On one occasion when Mr. Moorehouse and I were holding meetings at Scarboro, in the north of England, the services were attended by a number of Quaker ladies, among them a cousin of John Bright, the great English statesman. Wishing to have this hymn sung at one of the meetings, this lady wrote out the following request: ”Will Mr. Sankey please repeat the hymn, 'I've found a Friend,' in his usual way? ”In thus wording her note she avoided asking me to sing, which is against the custom of the Society of Friends.

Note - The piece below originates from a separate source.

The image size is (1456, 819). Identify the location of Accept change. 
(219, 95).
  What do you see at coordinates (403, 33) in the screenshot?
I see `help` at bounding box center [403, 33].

“We were holding a cottage prayer-meeting in a lodging house, ”says a minister of Nottinghamshire, England,” when a young man lodging there came in to the meeting in a fun-seeking manner. We sang, prayed and read a chapter out of God's Word, and then the young man asked if we would sing a hymn for him. He chose ' I've found a Friend, oh, such a Friend.' When we had sung one verse he began to shed tears, and I am glad to say that he gave his heart to God through the singing of that beautiful hymn. The next morning he left the place, but before leaving he wrote me a letter, of which I give these extracts:' I asked you to sing that hymn because it was a favorite of my darling sister, who is waiting for me at the gates in heaven. I have now promised to meet her there. By God's help, if we do not meet again on earth, I promise to meet you in heaven. You will always think of me when you sing, ”I've Found a Friend. ”Show this letter to my two other friends.'"
The author of this hymn, the Rev. J. G. Small, who was born in Edinburgh in 1817, and died in 1888, wrote many hymns and poems and published several hymn-books.